EXERCISE OBJECTIVE ▸
Pull out each line of the items below that contains the word "table", and copy those lines in the order they appear.

(Rows of pointing data)
++++++++++
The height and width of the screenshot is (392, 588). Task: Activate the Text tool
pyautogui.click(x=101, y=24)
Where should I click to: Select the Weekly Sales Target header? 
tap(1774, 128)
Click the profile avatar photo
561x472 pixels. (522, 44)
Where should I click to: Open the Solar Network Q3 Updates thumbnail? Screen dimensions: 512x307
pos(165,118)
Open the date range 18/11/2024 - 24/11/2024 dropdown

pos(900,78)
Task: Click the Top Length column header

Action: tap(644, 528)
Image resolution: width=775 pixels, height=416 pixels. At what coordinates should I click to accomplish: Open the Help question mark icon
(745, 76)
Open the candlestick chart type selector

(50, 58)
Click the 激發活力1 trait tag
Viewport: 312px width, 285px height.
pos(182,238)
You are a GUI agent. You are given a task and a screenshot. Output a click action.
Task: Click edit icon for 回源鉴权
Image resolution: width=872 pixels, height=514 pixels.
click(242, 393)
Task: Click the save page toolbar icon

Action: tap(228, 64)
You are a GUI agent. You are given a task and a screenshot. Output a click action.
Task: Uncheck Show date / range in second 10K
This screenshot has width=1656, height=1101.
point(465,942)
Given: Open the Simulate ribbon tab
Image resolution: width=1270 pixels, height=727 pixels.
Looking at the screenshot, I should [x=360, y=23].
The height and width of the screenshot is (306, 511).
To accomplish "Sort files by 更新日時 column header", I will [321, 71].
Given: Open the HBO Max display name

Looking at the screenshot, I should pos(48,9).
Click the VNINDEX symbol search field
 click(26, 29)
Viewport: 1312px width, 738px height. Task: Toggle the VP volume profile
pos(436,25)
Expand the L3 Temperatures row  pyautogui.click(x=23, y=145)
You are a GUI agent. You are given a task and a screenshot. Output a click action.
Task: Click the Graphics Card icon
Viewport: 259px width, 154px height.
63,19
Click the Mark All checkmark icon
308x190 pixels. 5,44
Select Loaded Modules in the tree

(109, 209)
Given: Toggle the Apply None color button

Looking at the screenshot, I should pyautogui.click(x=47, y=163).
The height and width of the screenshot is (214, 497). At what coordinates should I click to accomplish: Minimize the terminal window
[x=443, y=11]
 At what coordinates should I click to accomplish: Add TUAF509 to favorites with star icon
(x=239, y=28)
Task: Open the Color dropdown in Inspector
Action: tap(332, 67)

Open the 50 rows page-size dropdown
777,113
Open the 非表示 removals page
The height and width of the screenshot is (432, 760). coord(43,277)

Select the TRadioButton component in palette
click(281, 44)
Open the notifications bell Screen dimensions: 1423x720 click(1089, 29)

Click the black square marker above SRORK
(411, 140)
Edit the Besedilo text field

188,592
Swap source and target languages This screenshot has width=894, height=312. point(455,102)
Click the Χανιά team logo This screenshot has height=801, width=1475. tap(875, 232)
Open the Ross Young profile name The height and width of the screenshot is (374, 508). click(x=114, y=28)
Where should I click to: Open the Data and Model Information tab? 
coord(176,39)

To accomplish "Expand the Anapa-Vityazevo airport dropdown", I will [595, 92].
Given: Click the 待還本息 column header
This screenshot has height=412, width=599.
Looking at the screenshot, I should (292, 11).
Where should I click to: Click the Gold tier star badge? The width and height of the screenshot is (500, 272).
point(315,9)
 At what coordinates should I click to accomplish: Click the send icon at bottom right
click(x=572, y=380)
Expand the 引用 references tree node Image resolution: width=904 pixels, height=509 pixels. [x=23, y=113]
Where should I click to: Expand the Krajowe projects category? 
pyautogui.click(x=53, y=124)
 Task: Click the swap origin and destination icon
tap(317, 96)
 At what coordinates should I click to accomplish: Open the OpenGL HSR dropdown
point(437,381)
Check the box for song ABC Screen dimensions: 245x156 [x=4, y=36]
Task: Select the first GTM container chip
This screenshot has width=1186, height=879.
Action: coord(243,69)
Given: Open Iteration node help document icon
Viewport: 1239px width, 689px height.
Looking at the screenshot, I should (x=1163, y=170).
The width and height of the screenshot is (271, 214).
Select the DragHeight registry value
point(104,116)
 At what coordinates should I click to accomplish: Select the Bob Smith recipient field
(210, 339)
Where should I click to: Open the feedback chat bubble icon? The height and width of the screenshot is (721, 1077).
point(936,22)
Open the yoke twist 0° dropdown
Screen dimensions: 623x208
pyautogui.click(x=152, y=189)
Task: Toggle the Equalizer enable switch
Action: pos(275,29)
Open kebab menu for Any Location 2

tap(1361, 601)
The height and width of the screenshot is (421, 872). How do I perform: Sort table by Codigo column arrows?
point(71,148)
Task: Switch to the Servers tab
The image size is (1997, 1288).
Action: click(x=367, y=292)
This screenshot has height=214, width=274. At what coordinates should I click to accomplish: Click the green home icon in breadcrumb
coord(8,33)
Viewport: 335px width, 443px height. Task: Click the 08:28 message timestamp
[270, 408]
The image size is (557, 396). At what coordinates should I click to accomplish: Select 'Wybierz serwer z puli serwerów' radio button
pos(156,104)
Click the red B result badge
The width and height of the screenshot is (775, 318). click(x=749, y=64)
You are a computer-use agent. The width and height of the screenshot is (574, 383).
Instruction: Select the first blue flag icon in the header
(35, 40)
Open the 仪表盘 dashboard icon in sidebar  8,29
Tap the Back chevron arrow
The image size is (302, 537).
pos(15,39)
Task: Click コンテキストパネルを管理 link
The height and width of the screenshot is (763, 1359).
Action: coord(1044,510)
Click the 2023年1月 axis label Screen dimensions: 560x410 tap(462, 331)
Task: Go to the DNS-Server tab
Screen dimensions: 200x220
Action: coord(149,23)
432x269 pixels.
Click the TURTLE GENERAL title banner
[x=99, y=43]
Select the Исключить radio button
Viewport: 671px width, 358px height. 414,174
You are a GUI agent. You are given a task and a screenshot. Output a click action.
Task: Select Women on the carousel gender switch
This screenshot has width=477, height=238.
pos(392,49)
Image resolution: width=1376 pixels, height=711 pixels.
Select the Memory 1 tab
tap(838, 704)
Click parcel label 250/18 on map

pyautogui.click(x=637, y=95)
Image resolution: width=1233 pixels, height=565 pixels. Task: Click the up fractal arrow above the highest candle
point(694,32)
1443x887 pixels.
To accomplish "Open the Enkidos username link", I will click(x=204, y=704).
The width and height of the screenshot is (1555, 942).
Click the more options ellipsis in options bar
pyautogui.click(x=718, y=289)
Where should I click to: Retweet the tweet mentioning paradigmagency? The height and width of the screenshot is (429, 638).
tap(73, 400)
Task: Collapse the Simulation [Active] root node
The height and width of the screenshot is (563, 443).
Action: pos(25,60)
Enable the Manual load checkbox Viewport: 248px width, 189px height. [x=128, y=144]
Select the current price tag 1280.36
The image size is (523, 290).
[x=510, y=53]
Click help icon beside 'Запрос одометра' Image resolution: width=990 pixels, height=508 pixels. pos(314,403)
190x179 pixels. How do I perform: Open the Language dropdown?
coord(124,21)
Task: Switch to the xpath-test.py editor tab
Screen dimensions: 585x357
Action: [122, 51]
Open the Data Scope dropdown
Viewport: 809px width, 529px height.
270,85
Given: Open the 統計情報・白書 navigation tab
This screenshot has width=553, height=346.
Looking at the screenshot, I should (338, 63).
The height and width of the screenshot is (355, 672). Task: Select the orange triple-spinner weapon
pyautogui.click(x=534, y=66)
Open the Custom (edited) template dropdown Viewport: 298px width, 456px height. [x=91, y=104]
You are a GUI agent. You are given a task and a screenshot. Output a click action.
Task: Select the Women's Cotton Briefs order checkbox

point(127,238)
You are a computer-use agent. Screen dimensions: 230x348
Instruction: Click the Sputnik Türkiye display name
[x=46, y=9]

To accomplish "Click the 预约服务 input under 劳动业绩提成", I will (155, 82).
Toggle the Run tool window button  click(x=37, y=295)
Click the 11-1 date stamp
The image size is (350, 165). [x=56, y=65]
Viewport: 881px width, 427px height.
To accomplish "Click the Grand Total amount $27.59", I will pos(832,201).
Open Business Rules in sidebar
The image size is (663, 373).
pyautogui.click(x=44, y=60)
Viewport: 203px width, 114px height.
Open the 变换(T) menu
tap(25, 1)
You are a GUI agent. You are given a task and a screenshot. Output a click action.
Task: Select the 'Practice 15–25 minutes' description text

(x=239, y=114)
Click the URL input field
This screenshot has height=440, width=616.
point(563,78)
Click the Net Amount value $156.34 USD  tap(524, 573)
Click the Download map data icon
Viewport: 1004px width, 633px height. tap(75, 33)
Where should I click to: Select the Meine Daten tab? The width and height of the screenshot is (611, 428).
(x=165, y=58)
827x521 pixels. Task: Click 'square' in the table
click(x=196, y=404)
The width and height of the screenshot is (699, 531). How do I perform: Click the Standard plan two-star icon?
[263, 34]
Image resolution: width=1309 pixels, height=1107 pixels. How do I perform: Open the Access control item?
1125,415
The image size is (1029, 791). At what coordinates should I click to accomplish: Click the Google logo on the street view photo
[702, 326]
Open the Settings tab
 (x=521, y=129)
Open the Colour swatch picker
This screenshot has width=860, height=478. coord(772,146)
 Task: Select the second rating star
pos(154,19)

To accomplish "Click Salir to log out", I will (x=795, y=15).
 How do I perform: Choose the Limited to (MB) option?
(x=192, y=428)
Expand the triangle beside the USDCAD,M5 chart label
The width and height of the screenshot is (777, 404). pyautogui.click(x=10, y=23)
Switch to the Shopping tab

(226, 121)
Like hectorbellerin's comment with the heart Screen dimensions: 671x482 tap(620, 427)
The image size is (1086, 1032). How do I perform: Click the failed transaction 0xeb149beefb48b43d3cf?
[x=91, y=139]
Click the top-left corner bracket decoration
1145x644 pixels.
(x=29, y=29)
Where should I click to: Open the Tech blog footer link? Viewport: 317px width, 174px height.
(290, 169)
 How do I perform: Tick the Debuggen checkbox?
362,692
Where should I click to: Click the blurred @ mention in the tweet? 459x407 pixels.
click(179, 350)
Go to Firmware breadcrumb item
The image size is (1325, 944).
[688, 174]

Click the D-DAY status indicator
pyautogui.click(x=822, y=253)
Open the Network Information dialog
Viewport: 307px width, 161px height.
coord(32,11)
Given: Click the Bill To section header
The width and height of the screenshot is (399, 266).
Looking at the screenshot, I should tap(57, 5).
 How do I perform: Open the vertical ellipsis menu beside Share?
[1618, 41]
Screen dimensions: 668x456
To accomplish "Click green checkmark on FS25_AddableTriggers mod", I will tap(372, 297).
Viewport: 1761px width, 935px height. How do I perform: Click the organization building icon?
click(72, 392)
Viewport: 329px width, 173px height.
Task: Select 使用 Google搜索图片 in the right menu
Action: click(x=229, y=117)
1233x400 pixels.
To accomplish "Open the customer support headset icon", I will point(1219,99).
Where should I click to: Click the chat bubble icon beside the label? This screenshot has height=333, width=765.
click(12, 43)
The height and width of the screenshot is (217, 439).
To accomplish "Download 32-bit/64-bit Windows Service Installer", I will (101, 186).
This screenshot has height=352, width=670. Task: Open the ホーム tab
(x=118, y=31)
++++++++++
EXERCISE ANSWER ▸
The height and width of the screenshot is (421, 872). How do I perform: Sort table by Codigo column arrows?
827x521 pixels. Task: Click 'square' in the table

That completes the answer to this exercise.